Document extract –
And given the participation numbers across the sport – highlighted in our recent piece looking at World Cup nations – there could be an argument that rugby league has become too top heavy.

“Having a solid international federation and confederations are actually building blocks for building the sports. The confederations are the foundations and we’ll build from the group up that way.

“Arguably, there is a lot of governance structure in place for what we’ve got, but we’ve got to future proof the game. The ERL and others are all pretty lean organisations, we aren’t a drain on the game, and the service we provide is more than value for money and I genuinely think the game internationally would be poorer without those structures.

“We want more countries playing to give us a wider footprint, but a deeper footprint too. It’s no good having a whole load of observer members with limited activity, and some doing a lot. We want to see a deeper footprint which comes from more activity.

“From a commercial point of view, we need to be more commercially savvy in developing better properties which will hopefully come with consistency in the calendar. The European Championship has been regularly staged, the format has just changed quite a lot. We want to have a regular pattern of competition with promotion and relegation between the different tiers.

“I’m a massive believer in the women’s game too, and we want to establish a Women’s European Championships to sit alongside the mens.”

Tracking member activity

Each year, the International Rugby League co-ordinates a membership audit. Within that is one of the key parts of information – participation numbers, which covers players, coaches and officials.

“We have to trust their word. If you can’t do that, then it’s a sad state of affairs.

“The audit gives us insight into the areas of their business; the participation information enables us to ensure they remain compliant with their tier of membership and we use that information to aggregate up numbers across Europe.

“I think to be fair, more work can be done to identify development areas off the back of it.

“The audit has evolved over time. We do ask for evidence of matches taking place, with team sheets and match reports etc; especially at the smaller end of things where there are maybe four or five teams in a competition.”

Clearly, increasing participation and the standard of the player pool, particularly in mainland Europe, remains a challenge despite the many years of activity in several countries.

Given it was born out of a breakaway, it’s perhaps unsurprising that rugby league continues to suffer from fractures in various places. Opposing governing bodies trying to wrestle control of the sport in their country, and even a new pan-European domestic competition trying to get itself off the ground without the support of ERL.

“The game needs to be united. We’re stronger together. That’s where you’re more commercially viable with everyone singing from the same hymn sheet and everything moving in the right direction.

“I’d love to get to the point where every country in Europe gets semi-professional leagues, and that’s where we have to raise the profile of the game.

“Inevitably, the standard will then rise within those countries, as they have more access to competition, more participants to drive those standards and therefore more commercial interest.

“When there’s more money in the international game, there is then more opportunity to distribute to membership and invest in to the domestic structures.”

Written task 1 –
Answer these questions about the rugby league excerpt:
(a) Who co-ordinates the membership audit each year?
(b) Which three groups do the participation numbers cover?
(c) What competition does the speaker want to establish alongside the men's?

Entries shown –
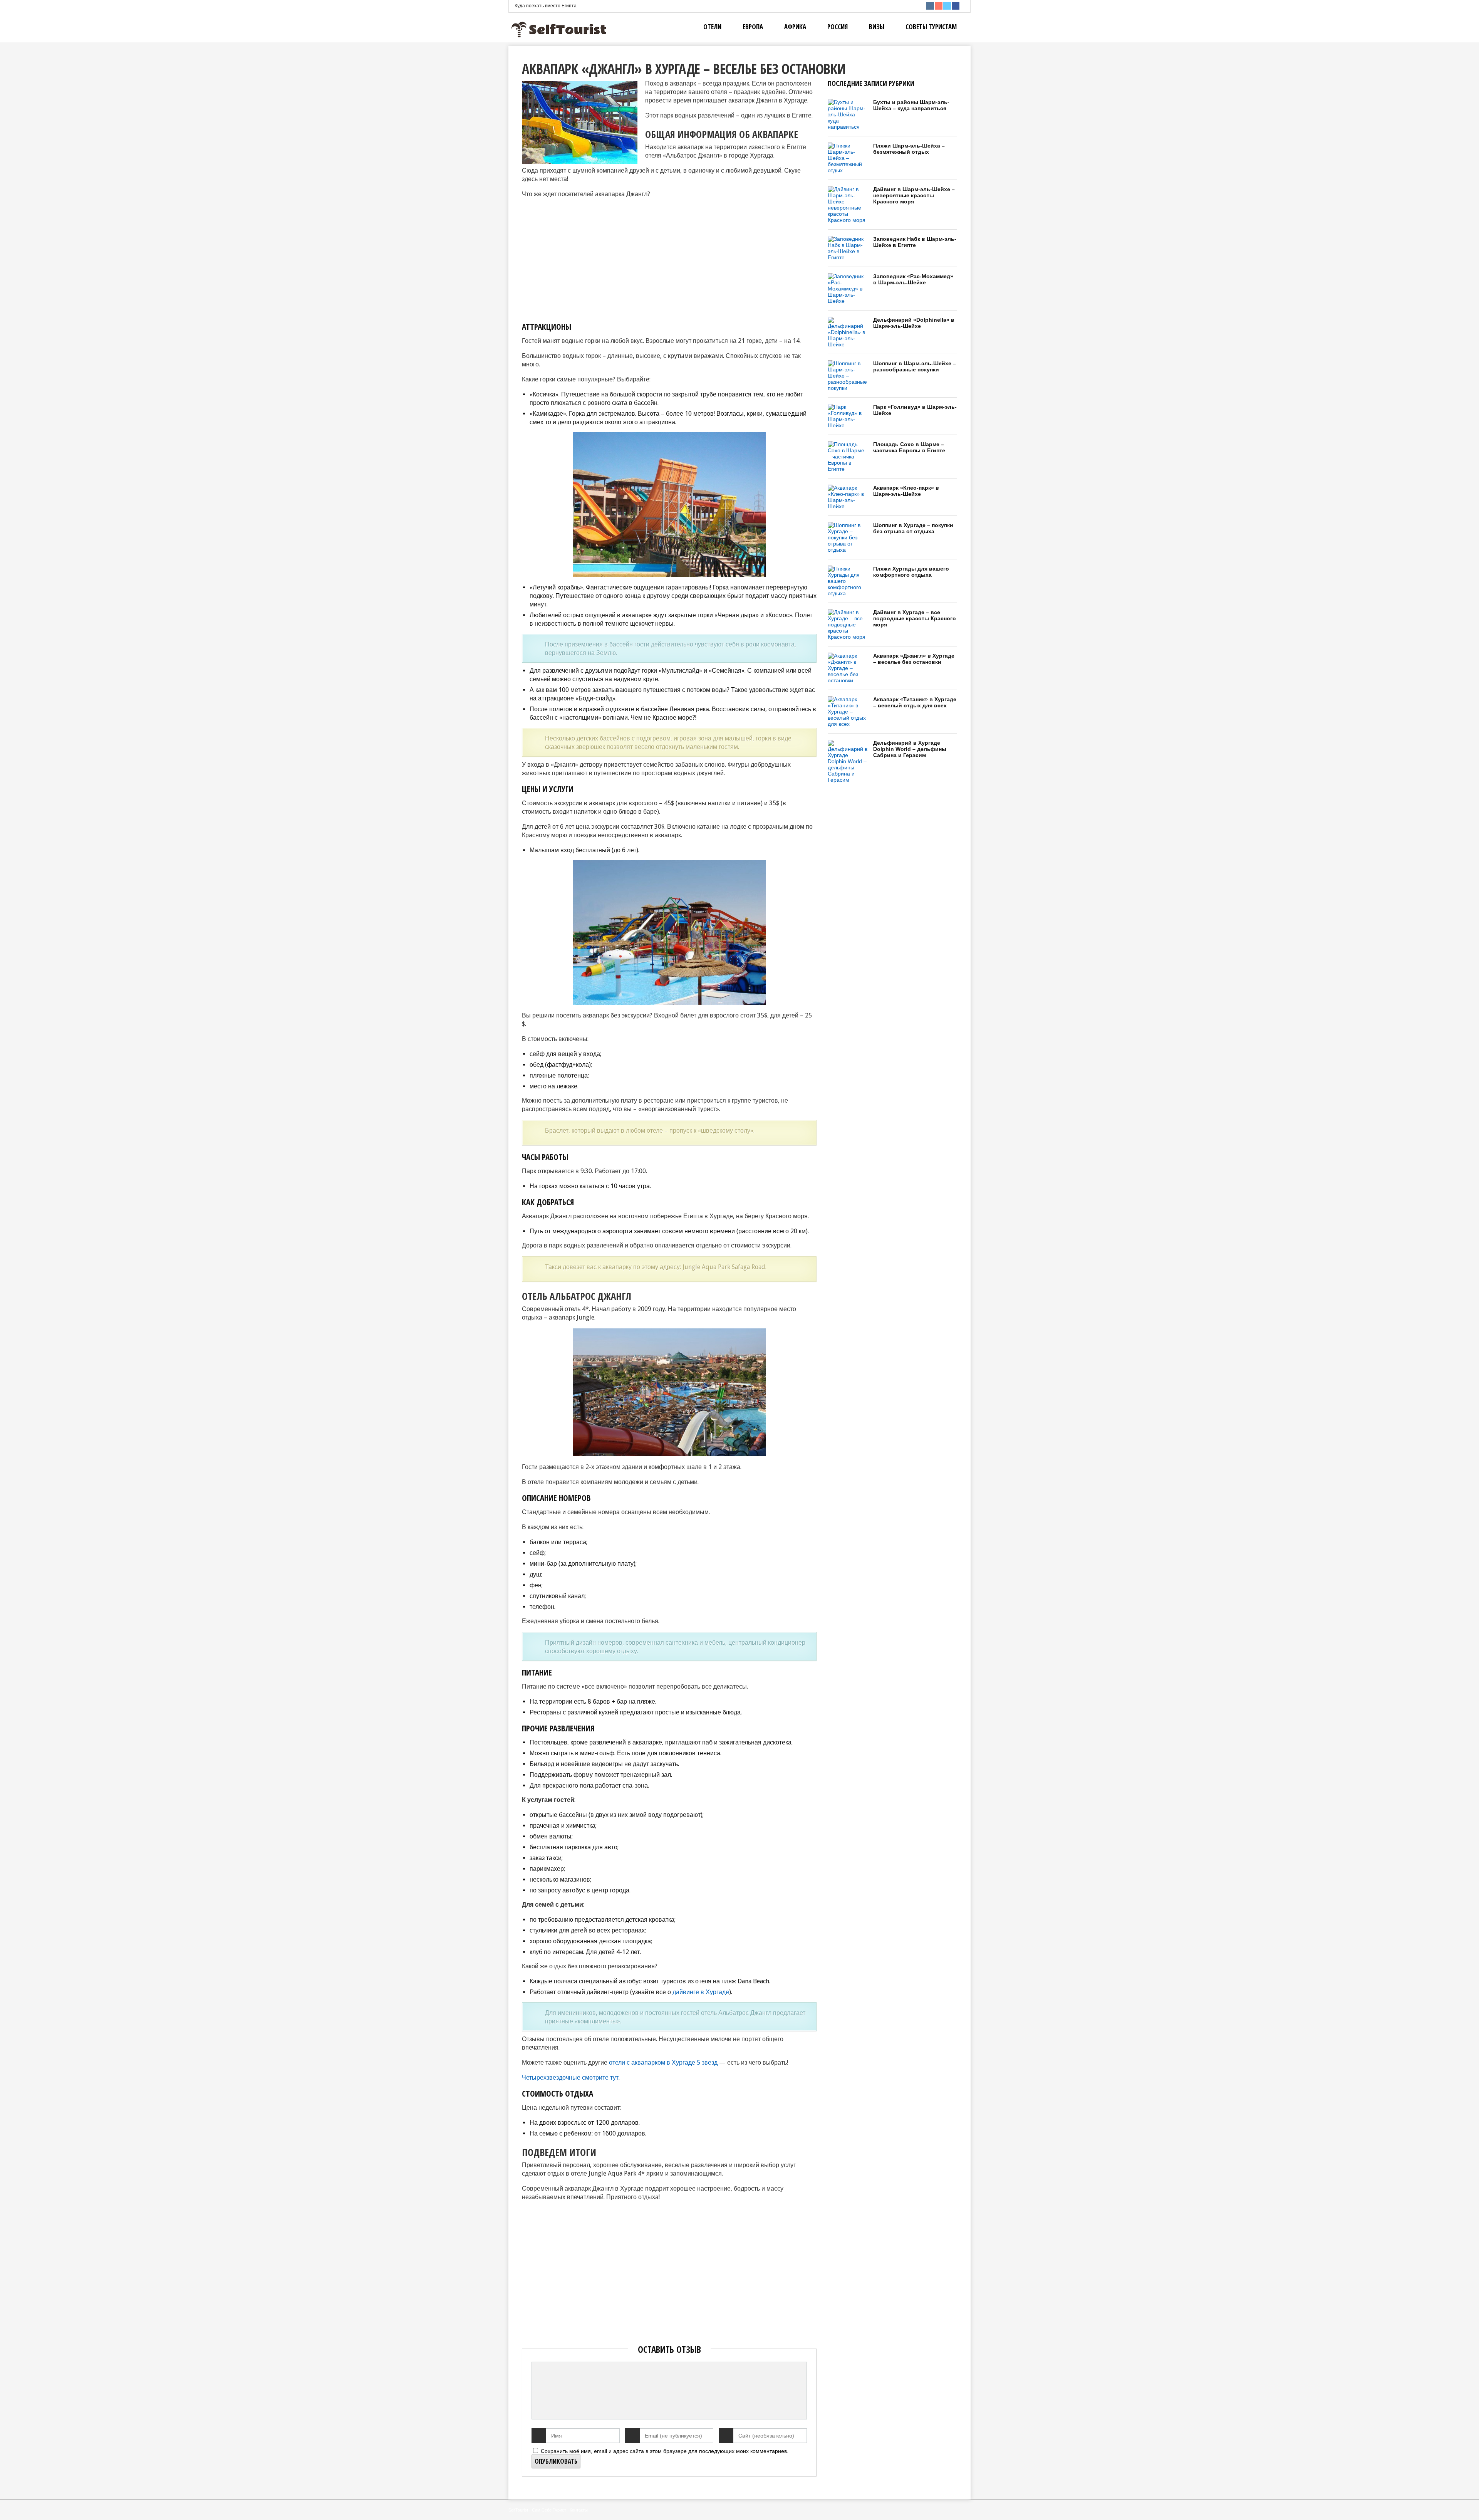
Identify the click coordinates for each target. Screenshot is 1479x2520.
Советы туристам (931, 26)
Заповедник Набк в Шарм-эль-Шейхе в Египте (914, 242)
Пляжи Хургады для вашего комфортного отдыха (911, 572)
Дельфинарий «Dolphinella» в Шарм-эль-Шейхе (913, 323)
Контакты (579, 2510)
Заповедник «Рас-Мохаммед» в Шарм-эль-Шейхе (913, 279)
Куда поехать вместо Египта (546, 5)
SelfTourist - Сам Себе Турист (537, 2510)
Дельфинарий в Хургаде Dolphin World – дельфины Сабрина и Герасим (909, 749)
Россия (837, 26)
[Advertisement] (586, 259)
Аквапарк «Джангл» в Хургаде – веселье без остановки (913, 659)
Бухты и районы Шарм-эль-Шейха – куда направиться (911, 105)
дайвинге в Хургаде (700, 1992)
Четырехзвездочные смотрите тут (570, 2077)
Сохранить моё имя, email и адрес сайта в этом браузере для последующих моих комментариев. (664, 2451)
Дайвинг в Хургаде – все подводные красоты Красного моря (914, 618)
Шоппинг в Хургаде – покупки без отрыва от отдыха (913, 528)
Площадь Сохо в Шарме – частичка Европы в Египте (909, 447)
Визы (876, 26)
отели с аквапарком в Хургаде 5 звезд (663, 2062)
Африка (795, 26)
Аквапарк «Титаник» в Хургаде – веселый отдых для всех (914, 702)
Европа (753, 26)
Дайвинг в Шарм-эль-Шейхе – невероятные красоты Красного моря (914, 195)
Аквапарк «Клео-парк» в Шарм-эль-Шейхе (906, 491)
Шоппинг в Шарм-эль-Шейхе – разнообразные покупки (914, 366)
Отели (712, 26)
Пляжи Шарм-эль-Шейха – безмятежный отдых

Written task 2 – Please print, unchanged, the lines of the records from the line containing "Шарм-эль-Шейхе (906, 491)" through the end of the records, including that first line and the last one.

Exercise response 1 –
(a) The International Rugby League.
(b) Players, coaches and officials.
(c) A Women's European Championships.

Exercise response 2 –
Аквапарк «Клео-парк» в Шарм-эль-Шейхе (906, 491)
Шоппинг в Шарм-эль-Шейхе – разнообразные покупки (914, 366)
Отели (712, 26)
Пляжи Шарм-эль-Шейха – безмятежный отдых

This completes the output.